Apple Watch

The jokes were funny when the iPad was first released in 2010: Is it a giant cellphone without the phone part? Who was the genius that decided to name this thing the iPad?

But the teasing started to fade after 1 million iPads were sold after just 28 days on sale. Five years later, it’s considered a revolutionary product that has spawned hundreds of advances in the tablet market.

Is the Apple Watch destined for the same fate? 

It’s set for release April 24, but some experts estimate Apple has already fulfilled between 1 million and 2 million preorders. There are three versions of the Apple Watch: the regular Apple Watch, the Apple Watch Sport and the Apple Watch Edition line (if you have more than $10,000 lying around).

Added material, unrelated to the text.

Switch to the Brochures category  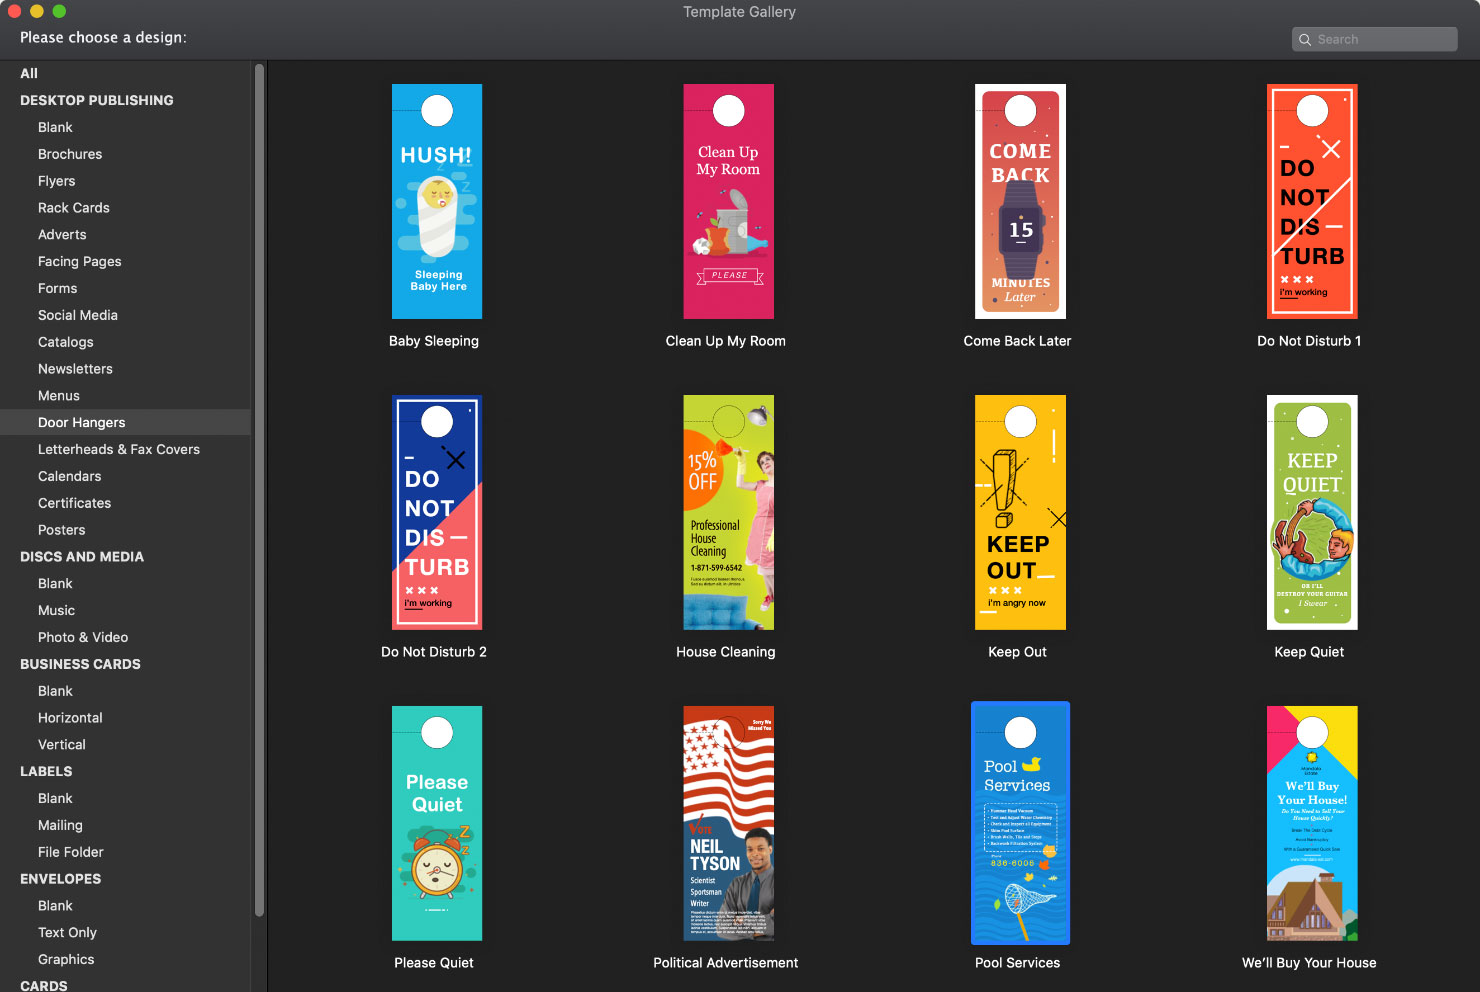70,154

Although Apple is strategically releasing its newest product and doesn’t seem to have the world “failure” in its vocabulary, I don’t think the Apple Watch will see much success.

The biggest reason: To have a functioning Apple Watch, consumers also need to have an iPhone. While the watch is essentially a mini-iPhone you can strap on your wrist, you need an iPhone for the watch to work.

The iPhone is the most popular smartphone in the U.S. — more than 41 percent of the smartphones in the country are iPhones. But for about 58 percent of Americans, an Apple Watch isn’t a rational item to splurge on if it means you also have to buy an iPhone. Apple CEO Tim Cook even admitted that the watch was designed to work with the company’s phones. 

The Apple Watch also isn’t doing anything new. The Apple Watch Sport provides users with a way to keep track of their health and fitness, but FitBit and Jawbone have been doing the same thing for a while, and those prices are cheaper than the $350 Apple Watch Sport. Every other component of the watch is essentially a miniature feature of iPhone offerings, rendering it more of a toy than a functional and revolutionary product.

And — perhaps the most important point — the Apple Watch is kind of ugly. When the product was officially released, experts and Apple fanboys and -girls everywhere were more than disappointed with the aesthetics of the product. It looks more clunky than smooth and more juvenile than professional. If you want to purchase an Apple Watch with a more polished band instead of a silicone one, you should be prepared to pay upward of $1,000.  

The invention itself isn’t a terrible idea — Apple is describing it not as a watch, but as “the most advanced timepiece ever created.” But it’s ultimately a whole lot of hype for something that’s already been made.

However, it is Apple we’re talking about here. If there’s one company known to be able to market just about anything, the front-runner in the phone market is the one.